[Saved data entries]
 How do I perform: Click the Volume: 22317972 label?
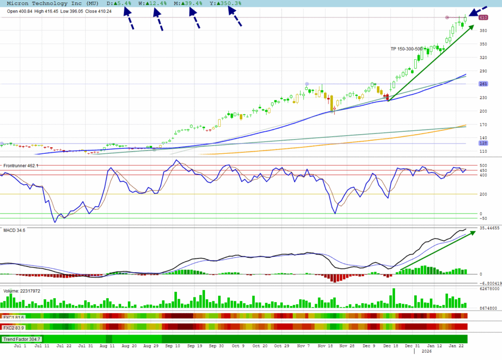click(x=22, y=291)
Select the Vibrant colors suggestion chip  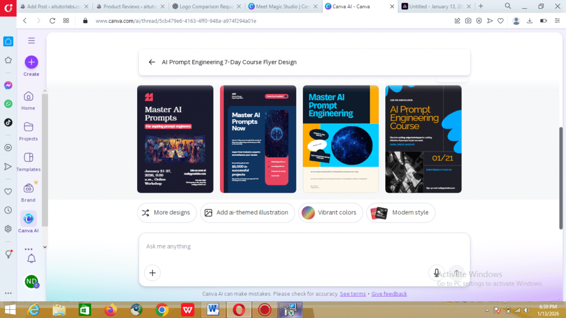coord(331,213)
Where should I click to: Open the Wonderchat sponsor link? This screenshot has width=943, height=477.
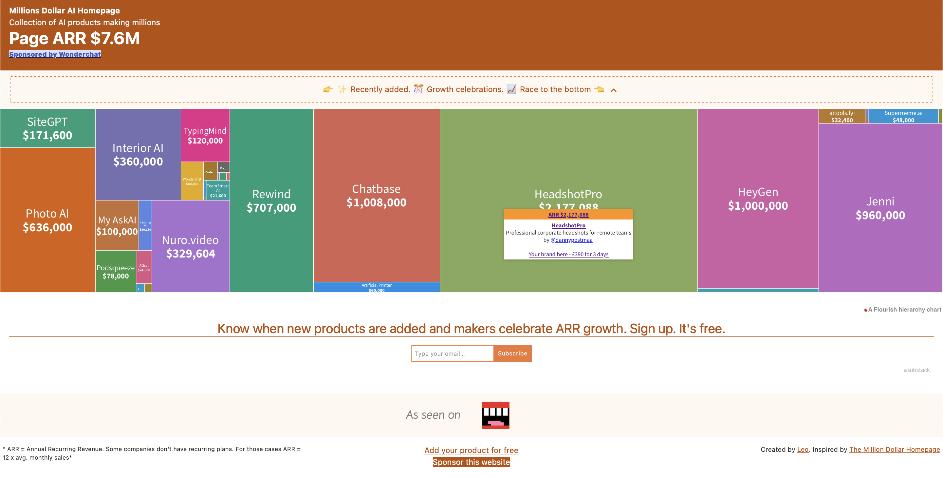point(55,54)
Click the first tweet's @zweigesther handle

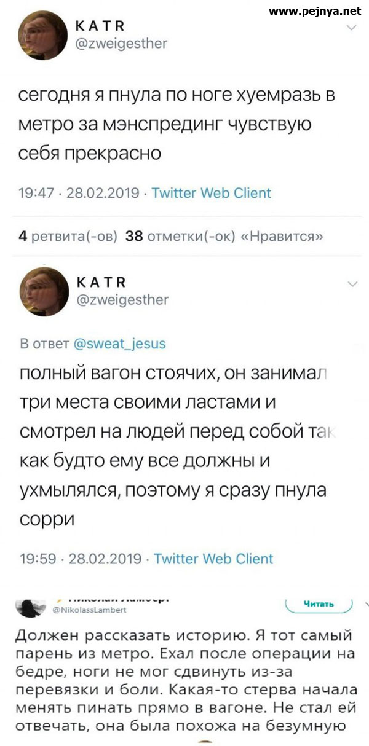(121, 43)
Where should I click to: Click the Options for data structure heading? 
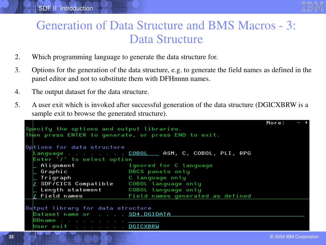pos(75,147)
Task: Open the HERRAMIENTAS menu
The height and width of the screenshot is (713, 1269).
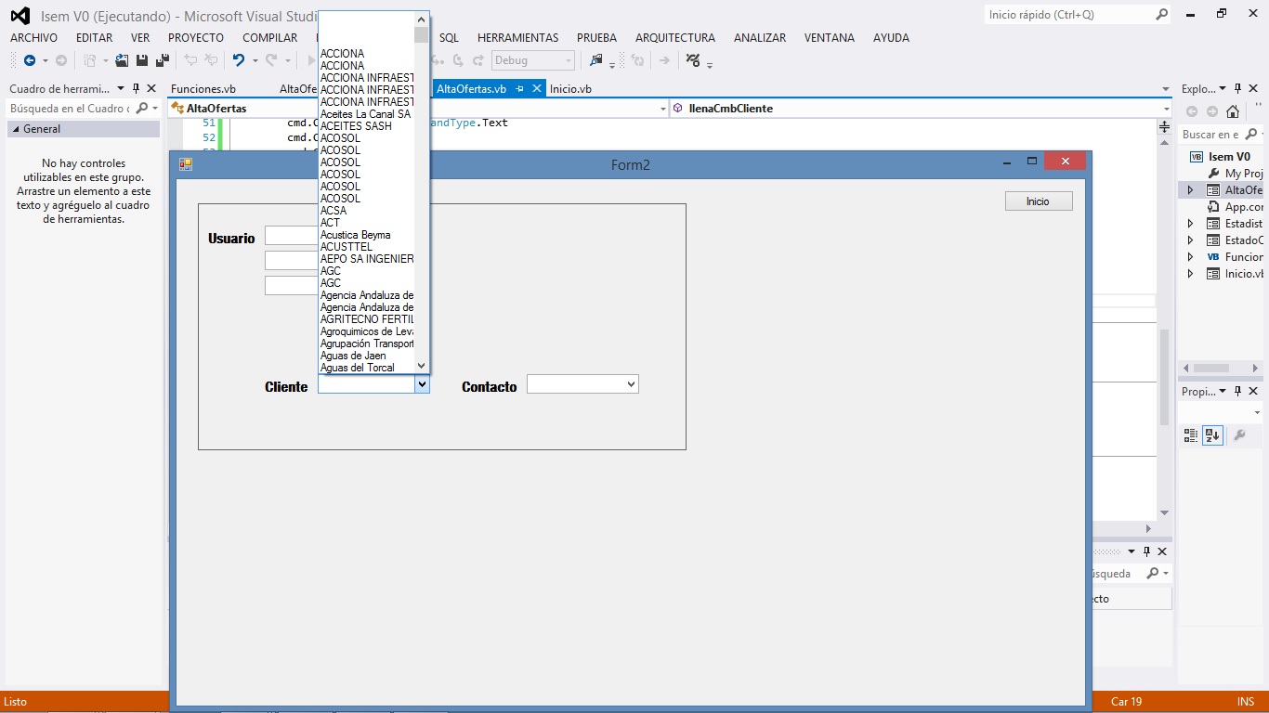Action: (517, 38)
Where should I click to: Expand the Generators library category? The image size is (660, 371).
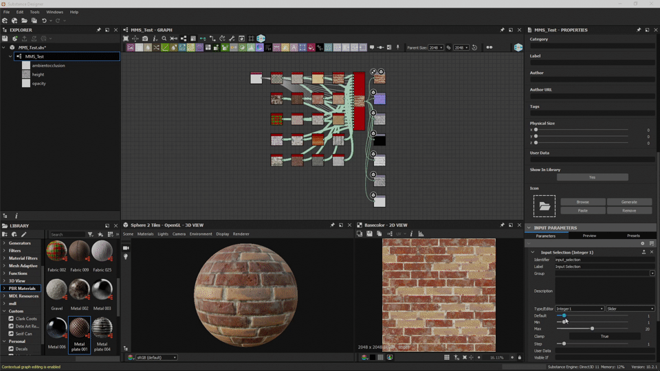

Directions for this task. Starting where a line contains "Task: Open the HERRAMIENTAS menu" and finishing at the last line above, set down every line exactly as it reads, with no pictures.

Written response.
Task: Open the HERRAMIENTAS menu
The height and width of the screenshot is (713, 1269).
Action: (517, 38)
Where should I click to: Expand the Generators library category? The image size is (660, 371).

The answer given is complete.